Shortly after its creation, this painting by the Russian realist Nikolai Ge was banned on account of blasphemy. It was hated by critics and met with confusion by many people. Ge, a scientist-turned-artist interested in realism and thorough research, had his reasons for his artistic decisions; however, blasphemy was not one of them.

Jesus is beautiful to the Christian because He is the very incarnate image of our beautiful God and because He is perfect love, salvation, and truth. So many artists through the ages have chosen to show this spiritual truth as a physical reality and paint Jesus with soft, handsome features. But Ge paints Jesus very differently. Jesus is unkempt, coarse, and rather ugly. He is standing in the shadows which makes Him feel off-putting at best and menacing at worst. His hands are bound behind His back and His stance is not the usual gracious, elegant stance that Jesus is usually portrayed. It is cold and closed. By contrast, Pilate, the “villian” of the scene, is bathed in light, easy and elegant. The people who saw this painting were shocked by this reversal, this portrayal of Christ as ugly and unfriendly.  Besides the fact that scripture does say that Christ was not especially physically attractive, perhaps what Ge was doing was showing how Jesus was seen by everyone present, particularly Pilate, in that moment right then and not by us centuries later. First of all, He was a common Jewish nobody; a poor homeless man from Galilee who had recently been causing a bit of a stir. He had gotten no sleep the night before in Gethsemane. He was just arrested and is currently being charged as a criminal. The way Jesus answers for Himself is rather cold and calm. He speaks matter of factly, not really offering more information or explanation than necessary. He knows the path He is on now and where it will lead. He was hated by the Jews at this point and Pilate seems to feel fairly ambivalent about Him;  He doesn’t want to condemn Him but he doesn’t really defend Him that passionately either. Maybe he chalks it up to it a weird Jewish thing, foreign to him as a Roman. He dismisses his perplexing case with a “What is truth?” and walks away.

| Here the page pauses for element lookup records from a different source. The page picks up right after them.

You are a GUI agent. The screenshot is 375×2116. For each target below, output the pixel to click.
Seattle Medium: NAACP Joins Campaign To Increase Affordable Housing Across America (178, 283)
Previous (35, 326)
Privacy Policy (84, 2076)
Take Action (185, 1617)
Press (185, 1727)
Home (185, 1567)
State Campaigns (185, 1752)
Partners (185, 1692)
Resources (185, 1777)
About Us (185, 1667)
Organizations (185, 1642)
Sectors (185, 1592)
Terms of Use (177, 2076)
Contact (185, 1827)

Doesn’t our world do that so often today? With their wisdom, power, fine clothes, and amenities, so many move about freely dismissing Jesus as not really bad but also not worth defending, resting in the “relativity” of truth. But truth is not relative. Jesus is the way, the truth, and the life; and that does not change even if He appears unimportant, foreign, confusing, and unattractive.